The Trade Desk Inc. (NASDAQ: TTD) shares fell more than 15 percent in late trading after the advertising-technology firm reported mixed first-quarter results and issued a second-quarter revenue forecast that missed analyst estimates.
"We're focused on delivering increasing value to marketers and to help them prioritize objective, transparent and data-driven media buying on the open internet," Chief Executive Officer Jeff Green said in a press release.
The company reported earnings per share of 8 cents, missing the 9 cents analysts tracked by FactSet had expected. Revenue for the first quarter was $689 million, slightly ahead of the consensus estimate of $679 million. While revenue grew 12 percent year-over-year, the rate of expansion decelerated from 14 percent in the fourth quarter and 25 percent in the same period a year ago. For the upcoming second quarter, The Trade Desk said it expects revenue of at least $750 million, falling short of the $771 million consensus forecast.
The disappointing results and outlook amplified investor concerns about the company's competitive position against so-called "walled gardens" like Google, Meta, and Amazon. In a note following the report, Morningstar analyst Mark Giarelli highlighted what he sees as a "data disadvantage" for The Trade Desk because it does not own its own ad inventory, potentially limiting its access to proprietary targeting signals. The stock had already declined approximately 58 percent in the 12 months leading up to the report.

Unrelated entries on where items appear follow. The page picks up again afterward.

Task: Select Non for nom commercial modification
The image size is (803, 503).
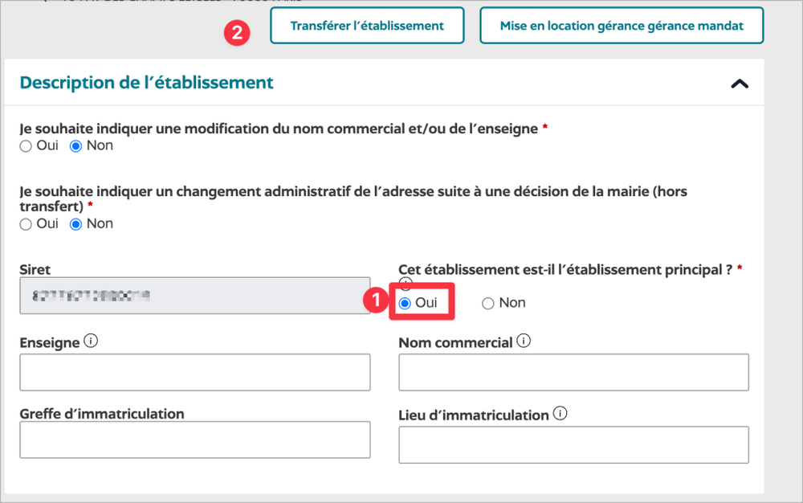Action: coord(77,146)
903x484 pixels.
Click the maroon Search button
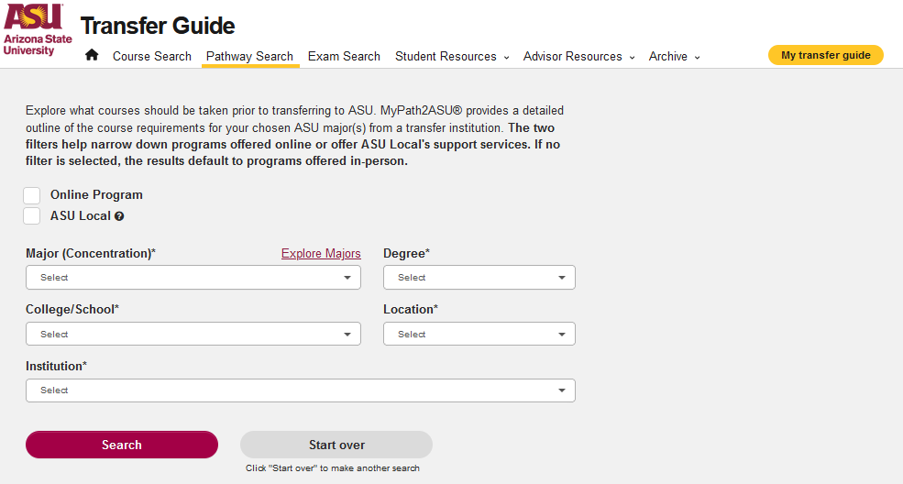click(122, 445)
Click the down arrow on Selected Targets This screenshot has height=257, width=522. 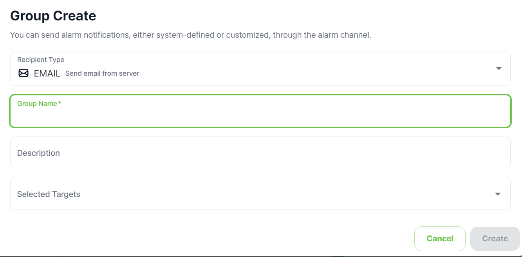[497, 194]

The post-earnings plunge marks the fourth consecutive negative stock reaction to a quarterly report, a pattern that has seen shares fall between 5 and 39 percent. The sustained decline puts the stock at its lowest since May of last year, testing long-term support levels. Investors will be closely watching for any signs of stabilization or further growth deceleration when the company next reports in August.